=== THE PROBLEM ===
Set down word for word the lines that begin the entries and run through the line containing "Task: Click the fit-chart-to-window icon". Give nothing further.

=== INFORMATION ===
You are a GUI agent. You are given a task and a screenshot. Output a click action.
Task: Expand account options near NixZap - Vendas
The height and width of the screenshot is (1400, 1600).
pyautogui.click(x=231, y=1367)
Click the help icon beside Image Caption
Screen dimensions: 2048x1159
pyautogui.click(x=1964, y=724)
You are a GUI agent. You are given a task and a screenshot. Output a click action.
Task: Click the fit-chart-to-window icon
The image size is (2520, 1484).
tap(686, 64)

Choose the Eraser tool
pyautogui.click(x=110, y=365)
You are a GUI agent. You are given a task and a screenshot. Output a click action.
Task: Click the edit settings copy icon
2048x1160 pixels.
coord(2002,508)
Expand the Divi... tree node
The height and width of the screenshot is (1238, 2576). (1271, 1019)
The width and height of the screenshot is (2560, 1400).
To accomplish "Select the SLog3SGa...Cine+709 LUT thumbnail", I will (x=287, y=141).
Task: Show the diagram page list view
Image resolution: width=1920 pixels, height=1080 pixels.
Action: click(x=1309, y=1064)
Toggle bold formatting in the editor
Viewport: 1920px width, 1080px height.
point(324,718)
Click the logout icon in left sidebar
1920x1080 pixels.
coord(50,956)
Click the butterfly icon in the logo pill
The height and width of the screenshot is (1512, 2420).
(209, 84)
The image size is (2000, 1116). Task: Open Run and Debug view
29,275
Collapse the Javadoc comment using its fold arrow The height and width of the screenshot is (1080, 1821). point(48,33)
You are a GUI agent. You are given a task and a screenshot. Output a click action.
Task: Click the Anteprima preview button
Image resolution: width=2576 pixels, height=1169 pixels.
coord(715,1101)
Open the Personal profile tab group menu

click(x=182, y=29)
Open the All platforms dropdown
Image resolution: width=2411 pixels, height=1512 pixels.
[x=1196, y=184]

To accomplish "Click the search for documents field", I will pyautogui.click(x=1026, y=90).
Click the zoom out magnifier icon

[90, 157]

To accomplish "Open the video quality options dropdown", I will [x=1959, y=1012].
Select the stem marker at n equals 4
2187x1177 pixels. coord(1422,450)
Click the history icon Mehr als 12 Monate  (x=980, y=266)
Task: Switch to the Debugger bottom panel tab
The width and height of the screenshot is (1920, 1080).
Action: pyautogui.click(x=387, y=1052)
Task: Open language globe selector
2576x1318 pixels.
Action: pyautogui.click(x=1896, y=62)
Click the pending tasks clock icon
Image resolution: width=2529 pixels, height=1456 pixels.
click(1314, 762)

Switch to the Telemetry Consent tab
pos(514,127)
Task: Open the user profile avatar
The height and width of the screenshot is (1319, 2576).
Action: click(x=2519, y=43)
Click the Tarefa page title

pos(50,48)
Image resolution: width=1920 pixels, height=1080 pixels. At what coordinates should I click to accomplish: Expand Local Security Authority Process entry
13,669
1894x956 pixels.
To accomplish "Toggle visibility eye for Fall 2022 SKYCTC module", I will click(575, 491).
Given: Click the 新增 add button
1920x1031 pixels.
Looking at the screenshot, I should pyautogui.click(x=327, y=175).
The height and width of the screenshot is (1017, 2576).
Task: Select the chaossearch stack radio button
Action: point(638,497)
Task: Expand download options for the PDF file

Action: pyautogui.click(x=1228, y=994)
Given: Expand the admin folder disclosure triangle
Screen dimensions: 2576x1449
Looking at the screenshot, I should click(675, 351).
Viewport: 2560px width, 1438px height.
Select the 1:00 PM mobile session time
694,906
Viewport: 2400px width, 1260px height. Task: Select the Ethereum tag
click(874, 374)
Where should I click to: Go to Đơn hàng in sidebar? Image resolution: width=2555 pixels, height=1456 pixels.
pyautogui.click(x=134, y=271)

=== RESULT FOR THIS EXERCISE ===
You are a GUI agent. You are given a task and a screenshot. Output a click action.
Task: Expand account options near NixZap - Vendas
The height and width of the screenshot is (1400, 1600).
pyautogui.click(x=231, y=1367)
Click the help icon beside Image Caption
Screen dimensions: 2048x1159
pyautogui.click(x=1964, y=724)
You are a GUI agent. You are given a task and a screenshot. Output a click action.
Task: Click the fit-chart-to-window icon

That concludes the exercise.